The State of the Groin Kicks

June 8, 2008 by · Leave a Comment

The Fantasy Press Secretary of the Fantasy Flying Groin Kicks delivers the state of the Groin Kicks to the many fantasy members of Groin Kick Universe. 

OK, thank you.  Thanks for coming.  It is you, our loyal fantasy press corps, that has allowed us to become the successful imaginary organization we are today.  Now, I know that you have many questions about the direction our current fantasy season is going, but I and my fantasy public relations office have decided to keep this meeting short and to the point.  As such, I will make a brief statement, and we will take no questions.  Now, now, settle down, all the players and coaches will be available after today’s game.  Unfortunately our administrative team has spent the last few days drowning their sorrows in barbeques, wine, and Maker’s Mark; so they are unavailable for comment.  What?  I wasn’t supposed to talk about their benders?  It paints a bad picture of the team?  Stick to the statement?  Right.  Sorry.  Well then…

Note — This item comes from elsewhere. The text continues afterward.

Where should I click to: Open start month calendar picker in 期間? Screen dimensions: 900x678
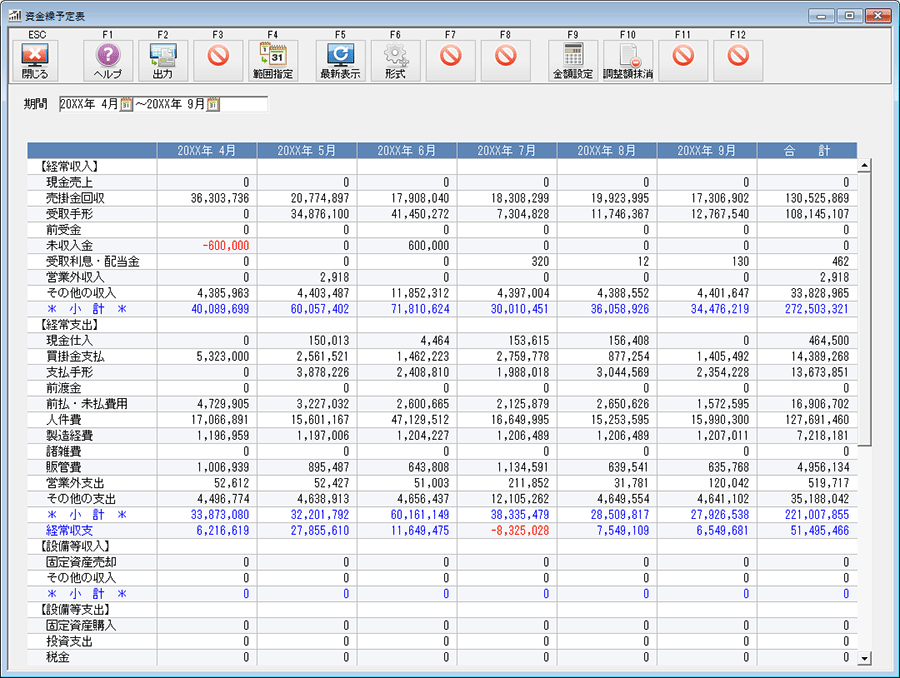coord(127,105)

As many of the make-believe fans of the Groin Kicks know, after consistently competing for league titles the past few years, we have fallen on hard times.  Currently, we occupy seventh place and have seen no real improvements in our standing for sometime.  Moreover, after a long and fruitful partnership with our imaginary training staff, we have decided to part ways.  Just some of the players the Groin Kicks have lost to the fantasy disabled list are as follows: Chad Cordero, Clint Barmes, Moises Alou, Chone Figgins, Matt Holliday, Howie Kendrick, Carlos Guillen, and the list goes on.  Excuse me, I just threw up in my mouth a little.

Every season, the Groin Kicks pride themselves on putting a strong and exciting product on the fantasy field and filling those fantasy seats.  Unfortunately, due to injuries and some holes in our Minor League fantasy operations, this season we have not been able to do so.

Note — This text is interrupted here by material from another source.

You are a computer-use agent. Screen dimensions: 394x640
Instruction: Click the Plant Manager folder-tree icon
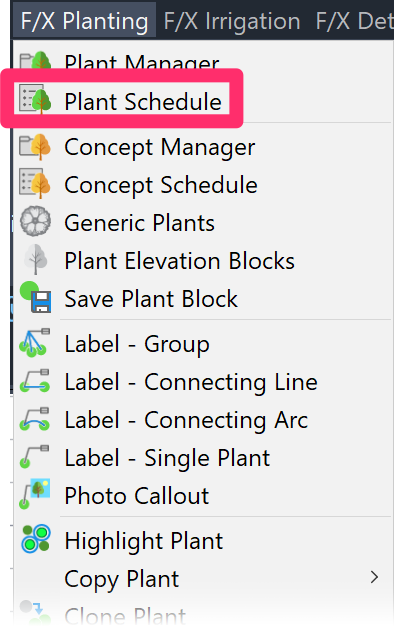[x=36, y=61]
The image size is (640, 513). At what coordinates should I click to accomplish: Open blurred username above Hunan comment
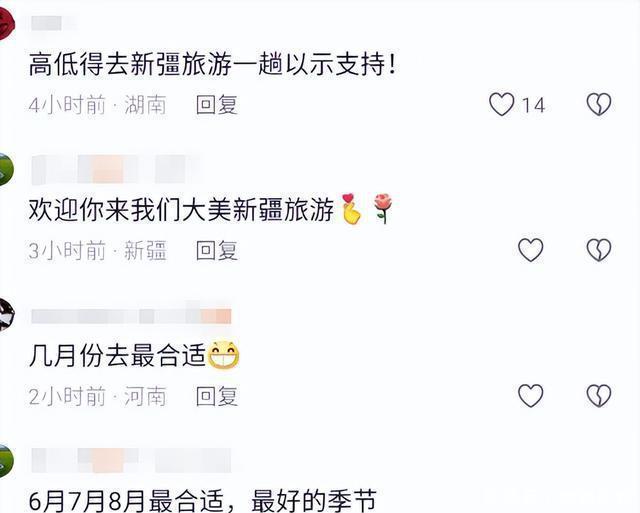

This early season is not totally devoid of positive fantasy moments.  Brian McCann continues his hot hitting at a pace of .303 with 12 HR and 37 RBI.  Carlos Quentin continues to hit homeruns—he’s up to sixteen now.  Jay Bruce has exploded onto the scene, hitting .457 with two HR and eleven RBI in 46 at bats.  Cliff Lee has been mostly unhittable, except for his last two starts.  Finally, Scott Rolen and Conor Jackson have filled in admirably at the corner infield positions.  Make no mistake, our imaginary future is strong, even if it is pretend.

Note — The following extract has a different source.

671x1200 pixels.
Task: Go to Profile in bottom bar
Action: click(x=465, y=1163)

However, for every positive moment, we have experienced a negative one.  Our pitching staff—Harang, Shields, Jered Weaver, Lee, and Duchsherer—has been inconsistent at best.  In an effort to amend these issues, we are exploring our options in regards to our fantasy pitching coach.  Furthermore, we are more than a quarter of the way through the season, and Victor Martinez, a player who we were relying on for power numbers, has yet to hit a homerun.  Confidentially, we are looking for a fantasy steroid and HGH connection.  So, if anyone knows a good one, please leave a message—preferably anonymously, for your sake—with our fantasy human resources office.

I will finish with a message to all our Groin Kick fans.  Know that we have not given up on this fantasy season.  There is a long way to go, and a lot of points are still up for grabs.  We, in the make-believe front office, will continue to do our best to put an exciting and competitive product on the imaginary field.  Thank you all for your continued support.  As always, if you have any questions I will make my weekly appearance on the fantasy Mike and the imaginary Mad Dog show on Thursday.  I look forward to your calls.  Thank you, and have a great pretend day.